A structured set of objections, weighed in public.

Desk editor's note, referee report, simulated authors' rebuttal, and a circularity audit. Tearing a paper down is the easy half of reading it; the pith above is the substance, this is the friction.

Referee Report

1 major / 0 minor

Summary. The manuscript proposes directional sharpness as a new metric for certifying the generalization ability of machine learning models. It claims to supply empirical and analytical evidence that directional sharpness correlates more strongly with generalization than existing metrics such as standard sharpness, identifies models with poor generalization more reliably (especially under training deviations), and admits efficient computation both in auditing settings with access to training data and via zero-knowledge proofs that avoid revealing the training data.

Significance. If the claimed correlations and reliability advantages hold under the stated conditions, directional sharpness could serve as a practical proxy for generalization in model certification pipelines, particularly where test accuracy is unreliable and where privacy-preserving verification is required. The zero-knowledge proof application is a concrete strength for deployment in auditing scenarios.

major comments (1)
  1. [Abstract] Abstract: the central claims rest on 'empirical and analytical evidence' for stronger correlation and reliability, yet the provided manuscript text contains no data tables, exclusion criteria, error bars, statistical tests, or derivation steps that would allow verification of these claims; this absence directly blocks assessment of whether the metric is load-bearingly superior.

Simulated Author's Rebuttal

1 responses · 0 unresolved

We thank the referee for their review and for identifying an important point about verifiability of the central claims. We address the comment below.

read point-by-point responses
  1. Referee: [Abstract] Abstract: the central claims rest on 'empirical and analytical evidence' for stronger correlation and reliability, yet the provided manuscript text contains no data tables, exclusion criteria, error bars, statistical tests, or derivation steps that would allow verification of these claims; this absence directly blocks assessment of whether the metric is load-bearingly superior.

    Authors: The manuscript body (Sections 3 and 5) contains the analytical derivations and the empirical tables with correlation values, but we acknowledge that these elements are not summarized in the abstract and that additional statistical details (error bars, significance tests, explicit exclusion criteria) would improve verifiability. We will revise the abstract to briefly reference the key quantitative findings and will augment the experimental section with the requested statistical elements in the next version. revision: yes

Circularity Check

0 steps flagged

No significant circularity identified

full rationale

The abstract and available text contain no equations, parameter-fitting procedures, self-citations, or derivation steps that could be inspected for reduction to inputs by construction.
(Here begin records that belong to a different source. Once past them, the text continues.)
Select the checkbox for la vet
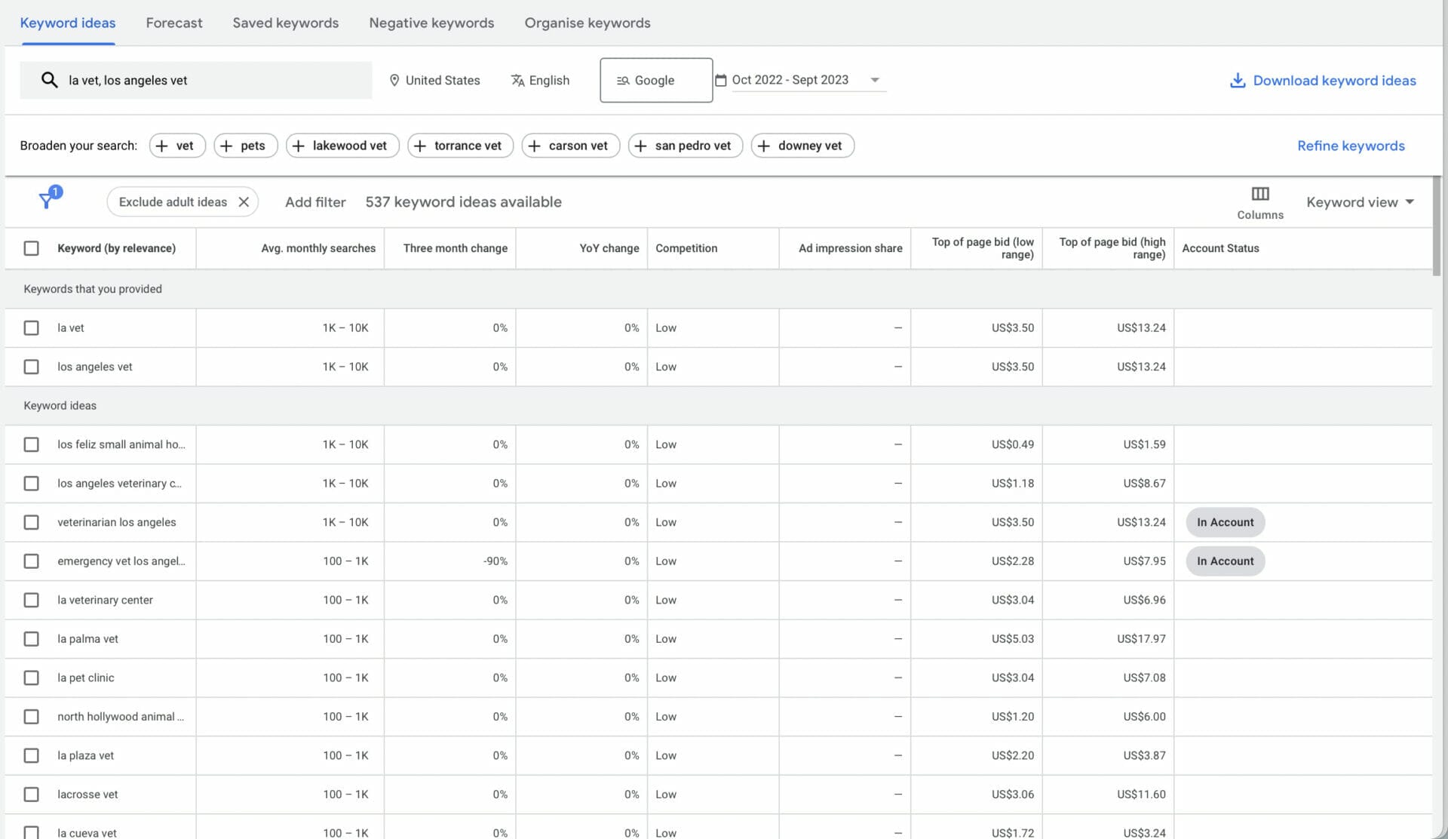This screenshot has width=1448, height=839. coord(31,327)
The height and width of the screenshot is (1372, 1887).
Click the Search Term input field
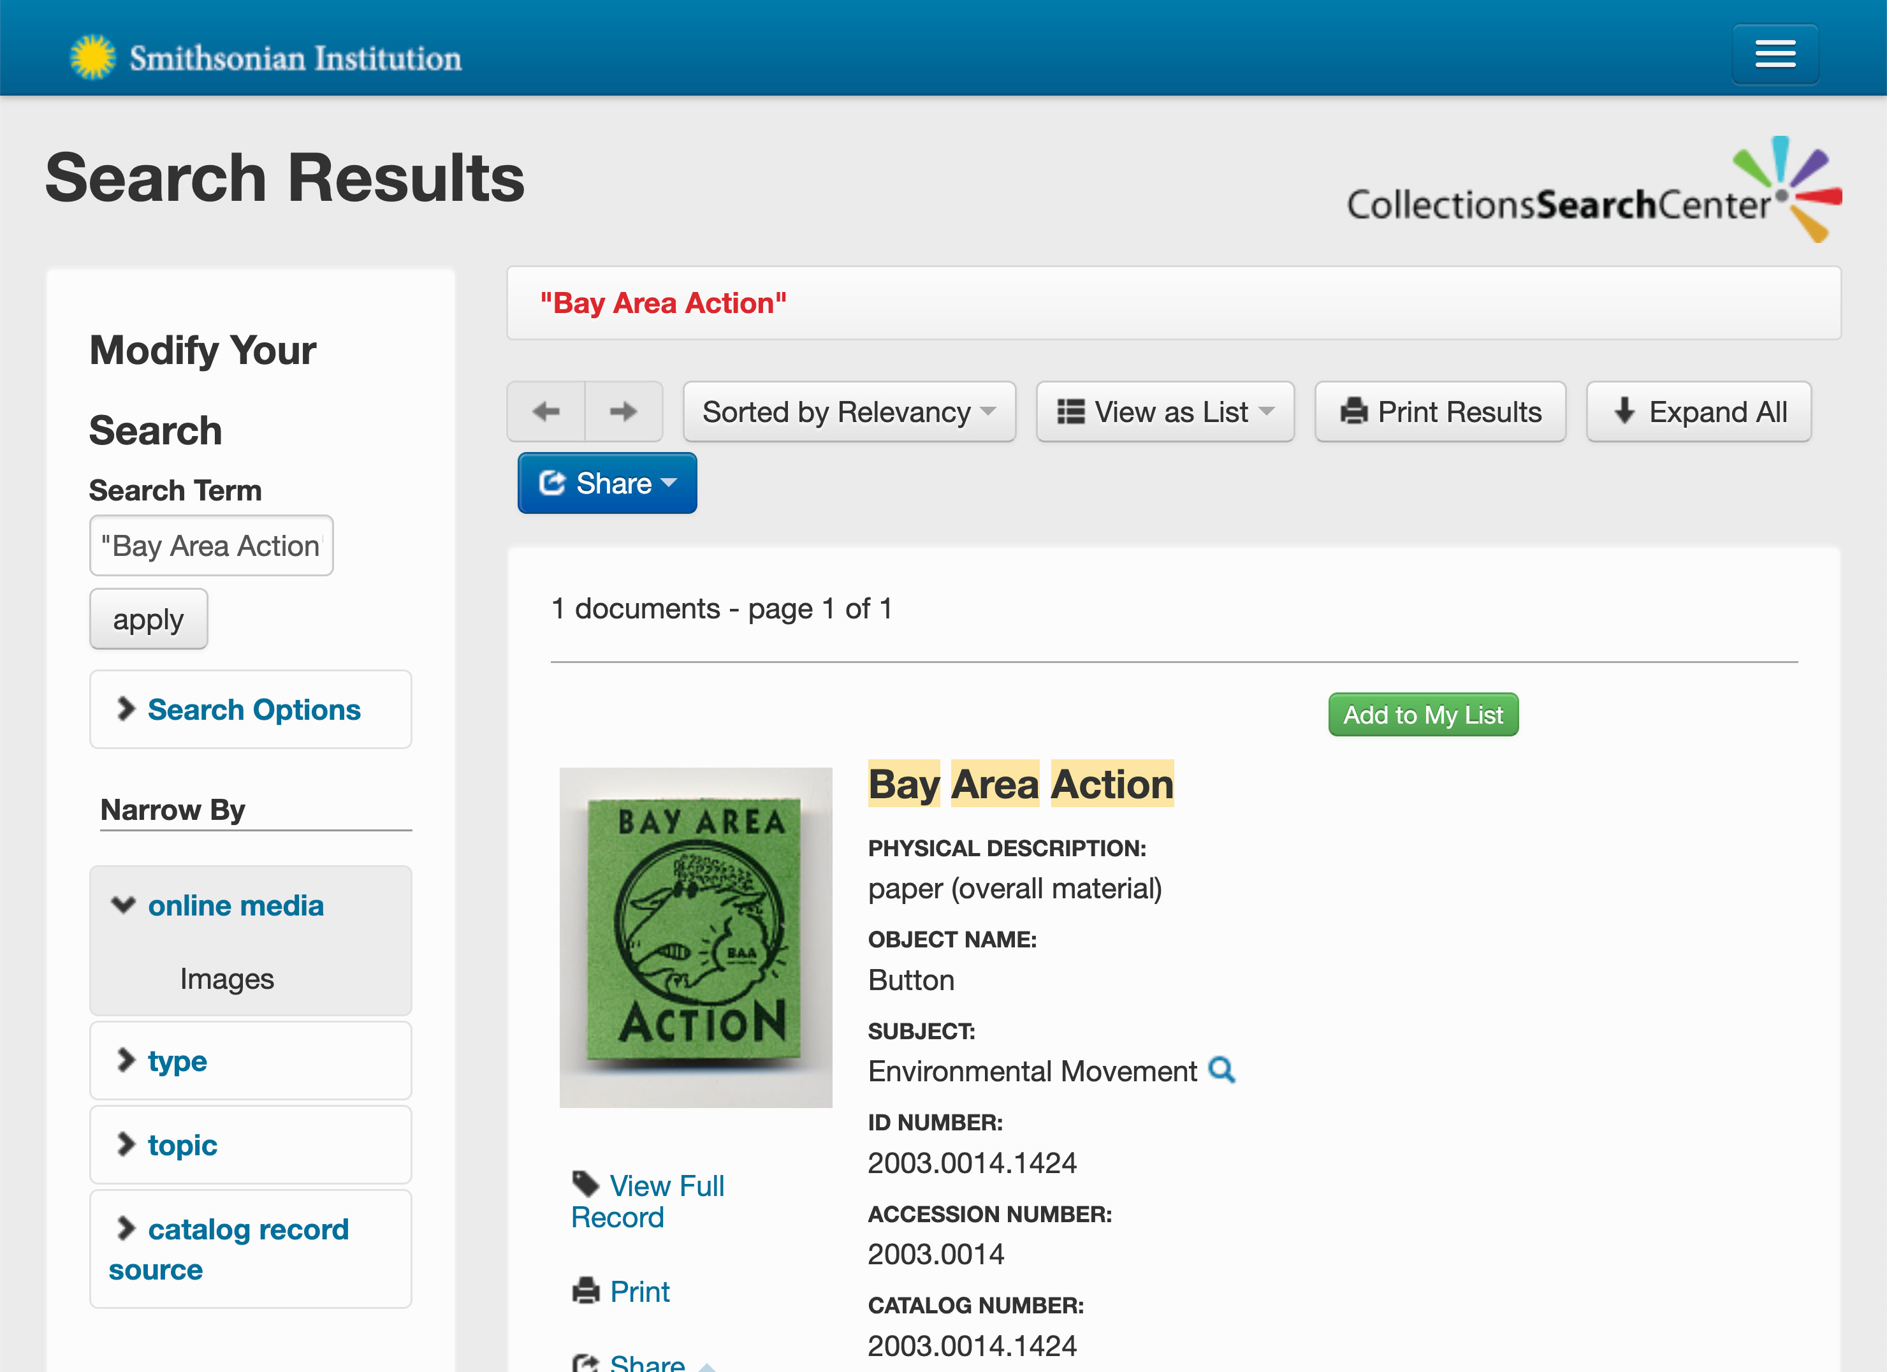(211, 546)
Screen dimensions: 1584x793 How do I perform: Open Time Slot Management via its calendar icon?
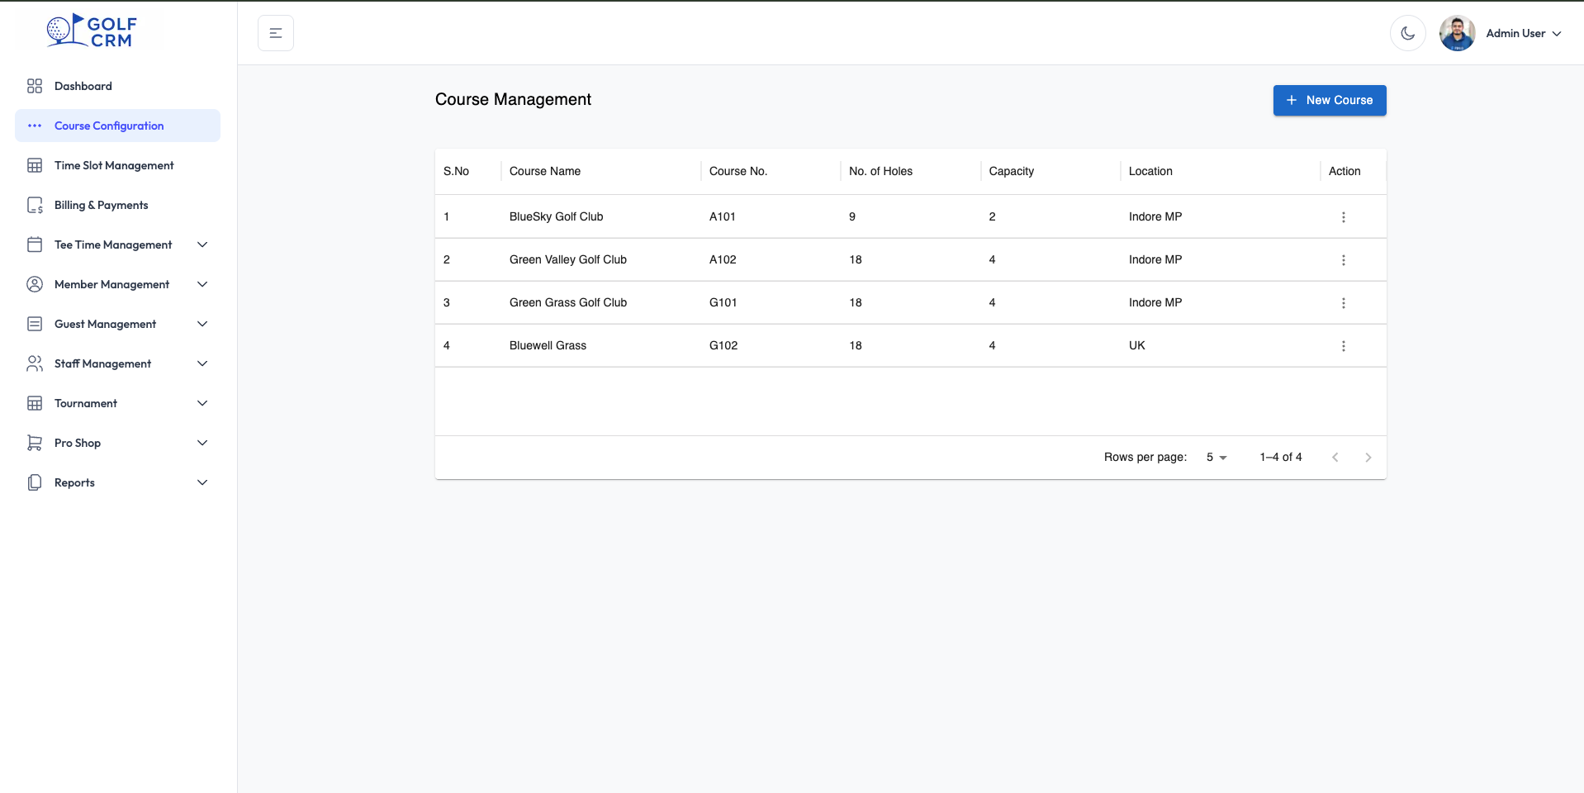point(34,165)
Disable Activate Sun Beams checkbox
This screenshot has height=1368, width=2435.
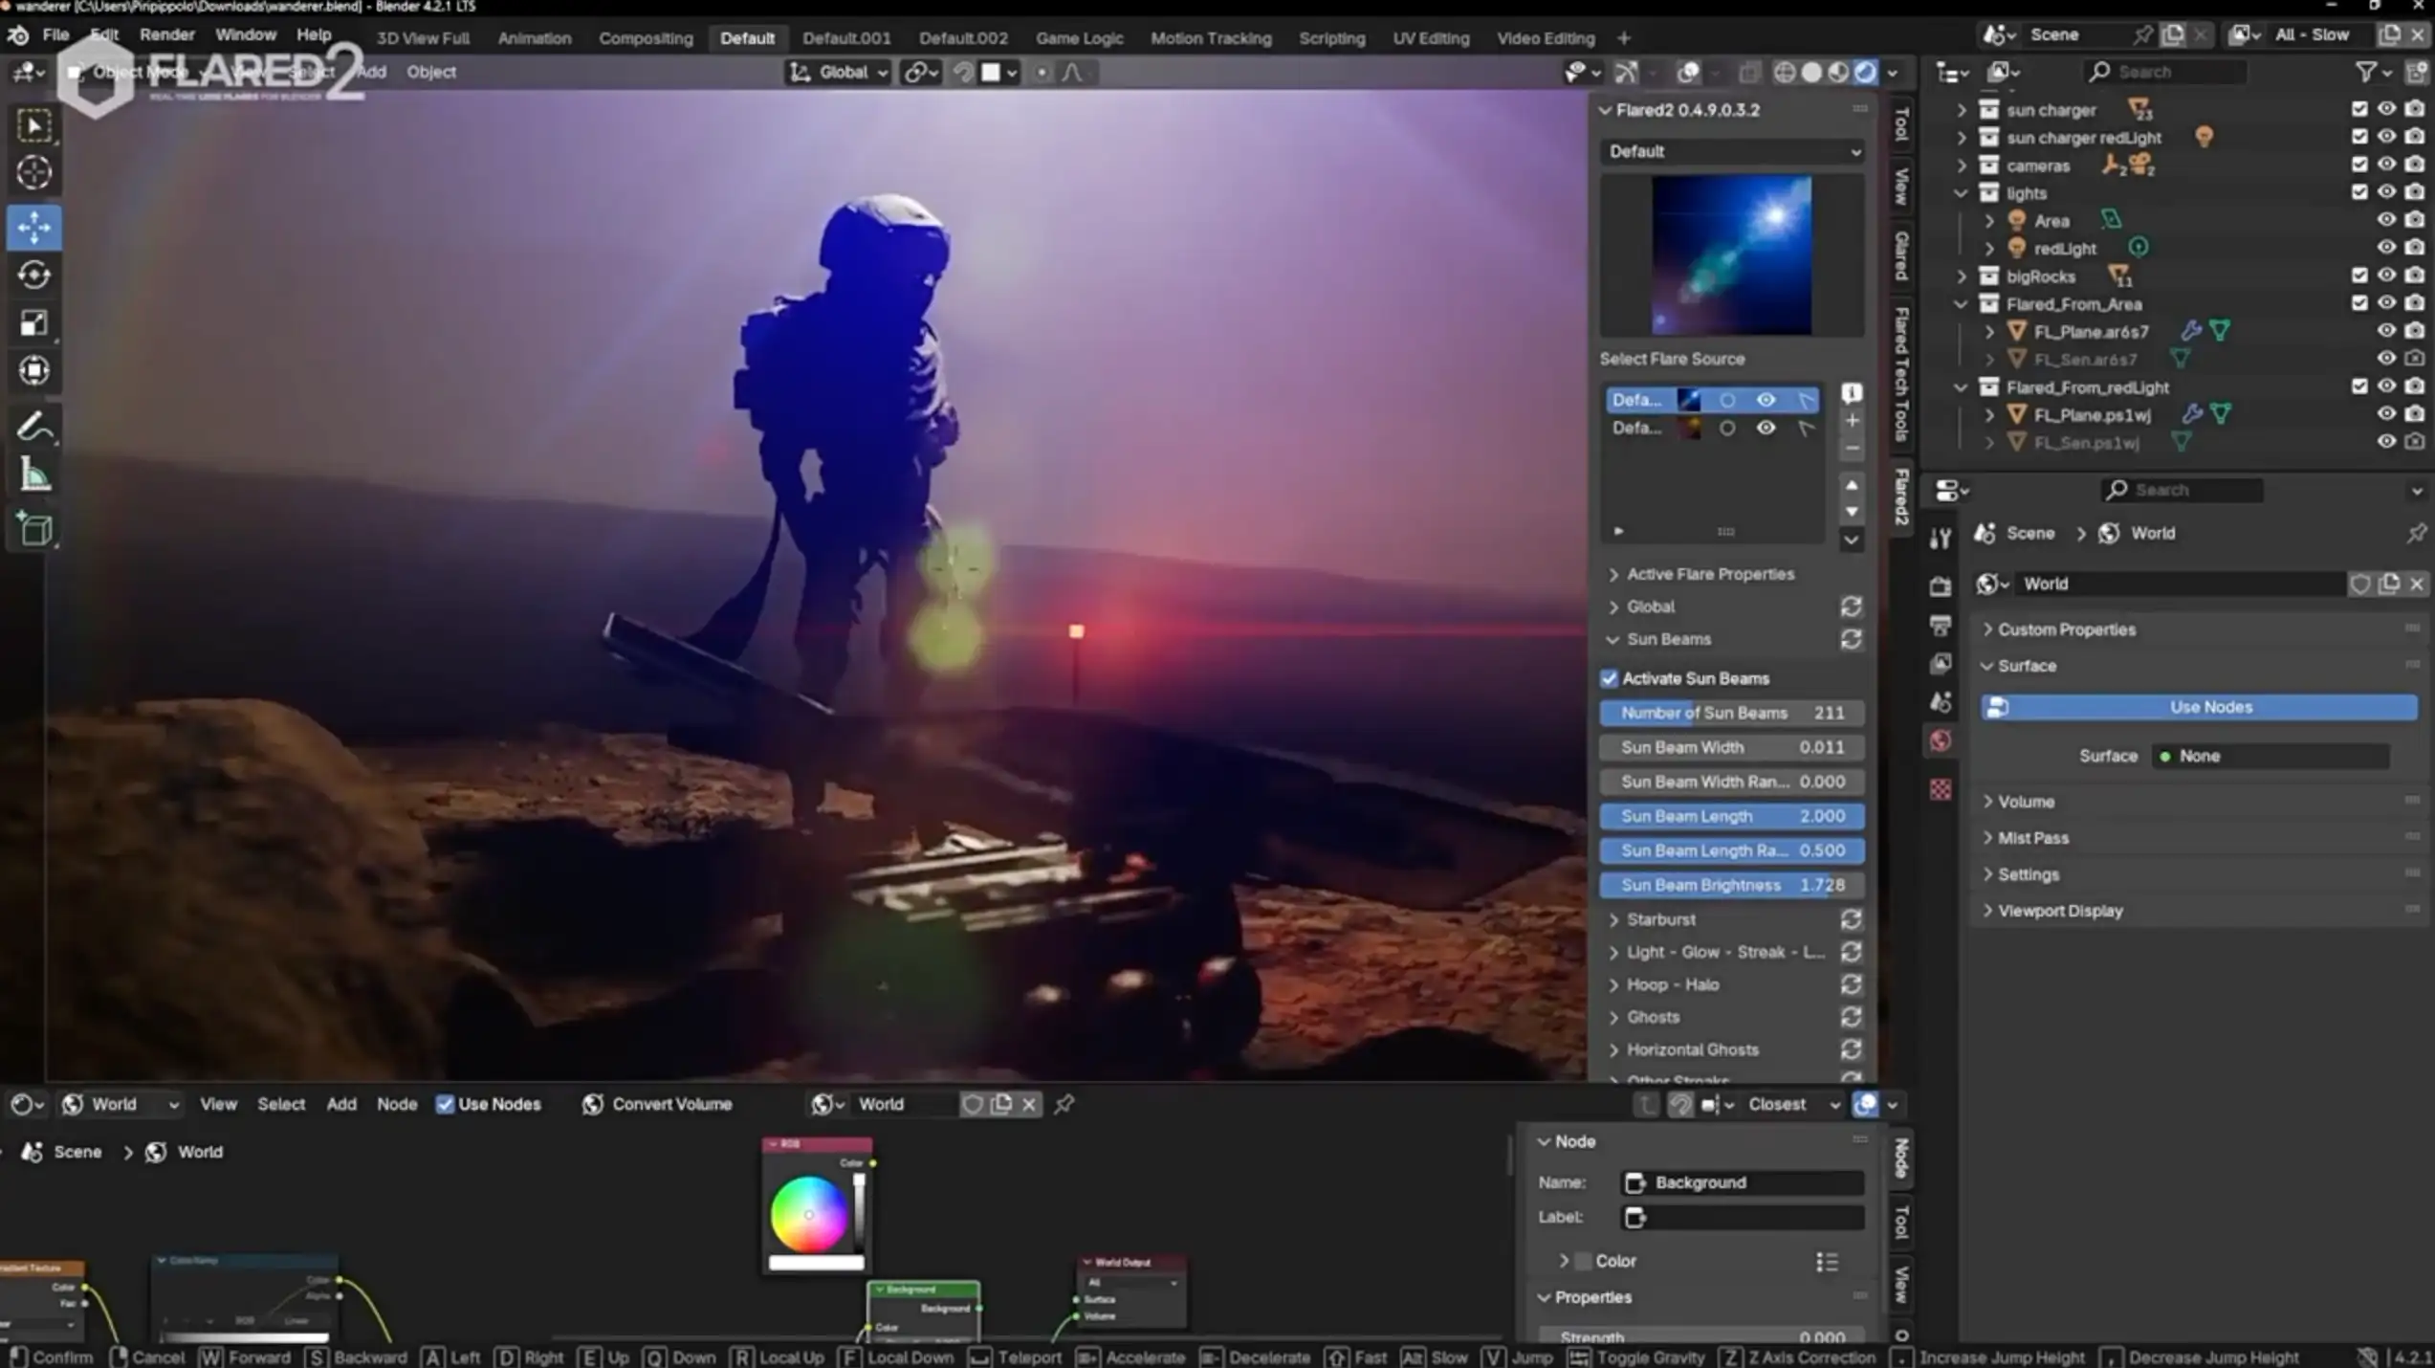coord(1610,678)
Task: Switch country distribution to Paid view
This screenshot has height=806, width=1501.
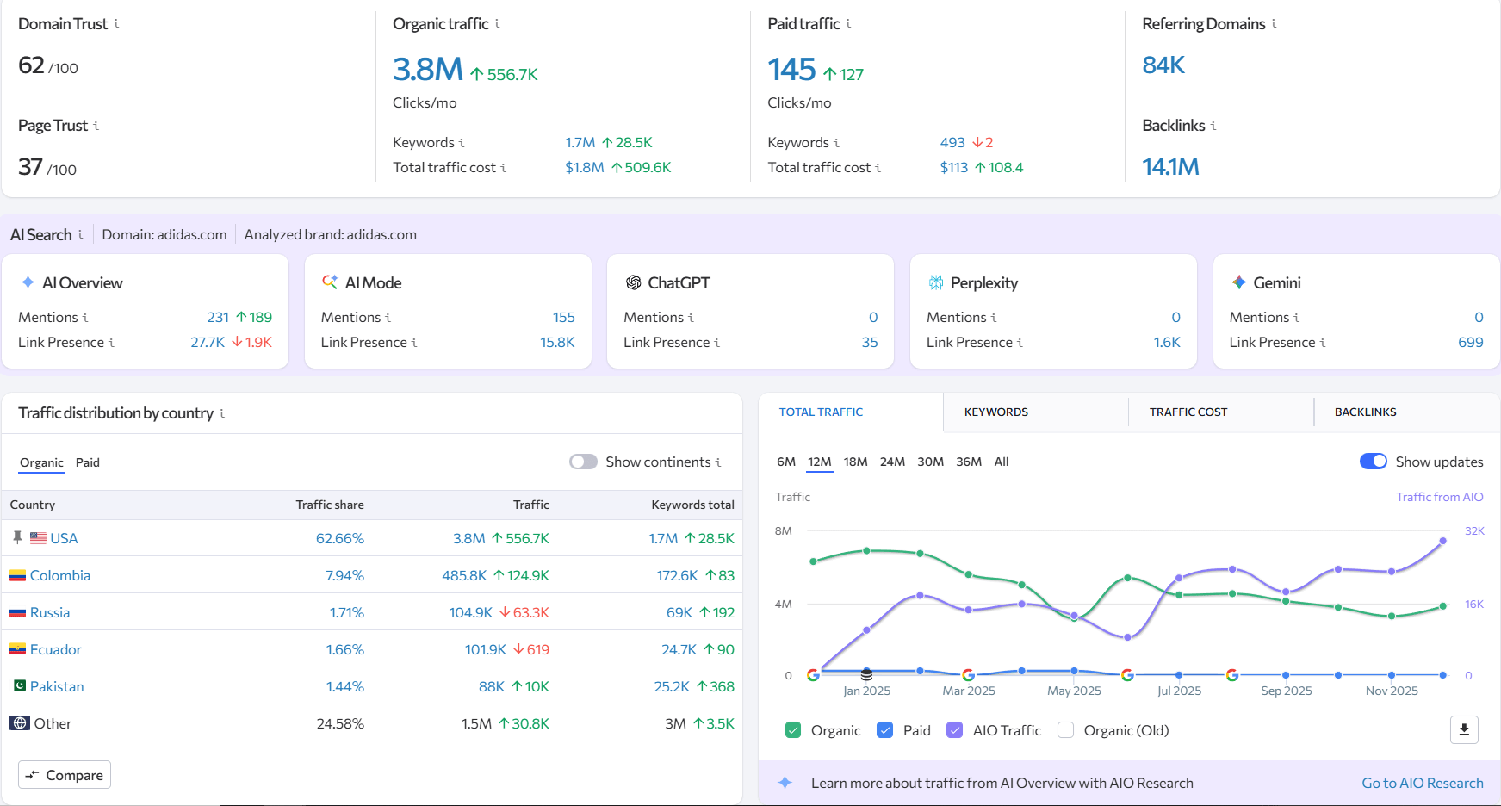Action: point(87,462)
Claims rest on unspecified empirical and analytical evidence rather than any visible mathematical chain, ansatz, or uniqueness theorem. The derivation is therefore self-contained against external benchmarks with no load-bearing steps that reduce to self-definition, fitted inputs called predictions, or self-citation chains.

Axiom & Free-Parameter Ledger

0 free parameters · 0 axioms · 0 invented entities

Abstract-only input supplies no explicit free parameters, axioms, or invented entities; the ledger is therefore empty.